Given a matrix $A \in \mathbb{R}^{m \times n}$ where $m \geq n$ and $\text{rank}(A) = n$, we can factor it as $A = QR$, where:
- $Q \in \mathbb{R}^{m \times m}$ is an orthogonal matrix (i.e., $Q^T Q = I_m$),
- $R \in \mathbb{R}^{m \times n}$ is an upper trapezoidal matrix. For $m > n$, first $n$ rows of $R$ are upper triangular with positive diagonal, and the remaining rows are zero.
A reduced QR factorization is defined as $A = \hat{Q} \hat{R}$, where:
- $\hat{Q} \in \mathbb{R}^{m \times n}$ has orthonormal columns,
- $\hat{R} \in \mathbb{R}^{n \times n}$ is upper triangular.
To solve the least squares problem $Ax \cong b$, we can:
- Compute the reduced QR factorization $A = \hat{Q} \hat{R}$.
- Multiply both sides by $\hat{Q}^T$ to get $\hat{R} x = \hat{Q}^T b$.
- Solve the upper triangular system $\hat{R} x = \hat{Q}^T b$ using backward substitution.
This method is more stable than the normal equations, since multiplying by an orthogonal matrix doesn’t grow the error.

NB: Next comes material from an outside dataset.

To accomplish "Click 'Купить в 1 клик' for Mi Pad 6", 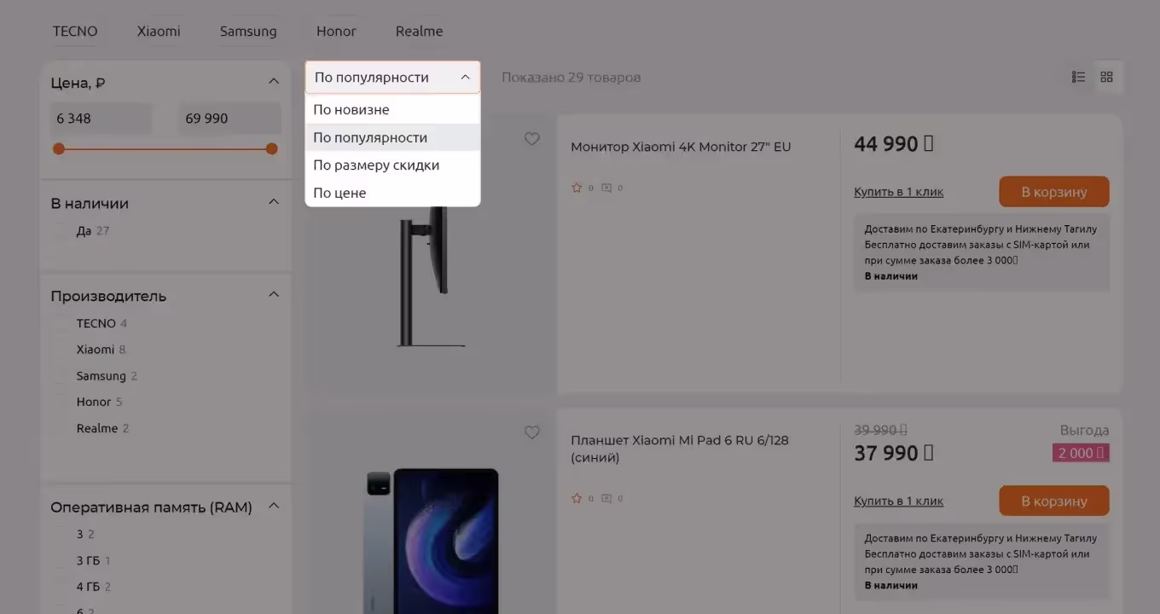I will point(898,501).
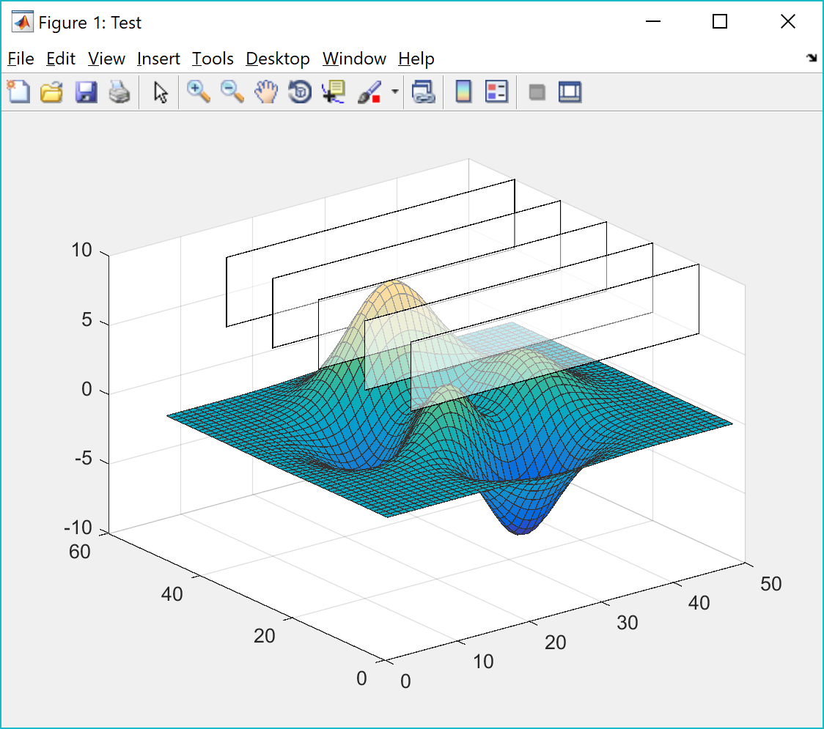Screen dimensions: 824x729
Task: Expand the Brush color dropdown arrow
Action: (x=395, y=92)
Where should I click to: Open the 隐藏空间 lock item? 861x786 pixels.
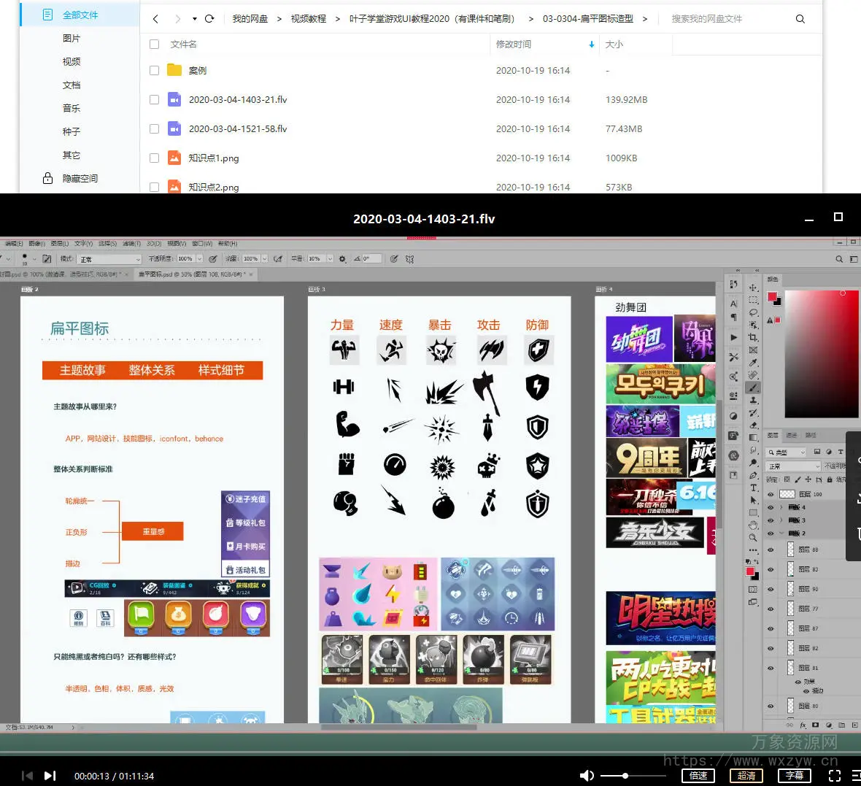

Gram-Schmidt Orthogonalization
The Gram-Schmidt process finds a set of orthonormal vectors with the same span as the columns of $A$.
We can use it to compute the QR factorization of $A$.
The classical Gram-Schmidt process for QR factorization:
for i = 1,…,n
b_i = a_i # start with original column
for j = 1,…,i−1
r_ji = <q_j, a_i> # projection coefficient
b_i = b_i − r_ji q_j # subtract projection
end
r_ii = ||b_i||
q_i = b_i / r_ii
end
The modified Gram-Schmidt process is more numerically stable:
for i = 1,…,n
b_i = a_i
for j = 1,…,i−1
r_ji = <q_j, b_i>
b_i = b_i − r_ji q_j
end
r_ii = ||b_i||
q_i = b_i / r_ii
end
Here, instead of subtracting the projection from the original vector, we subtract it from the already orthogonalized vector $b_i$.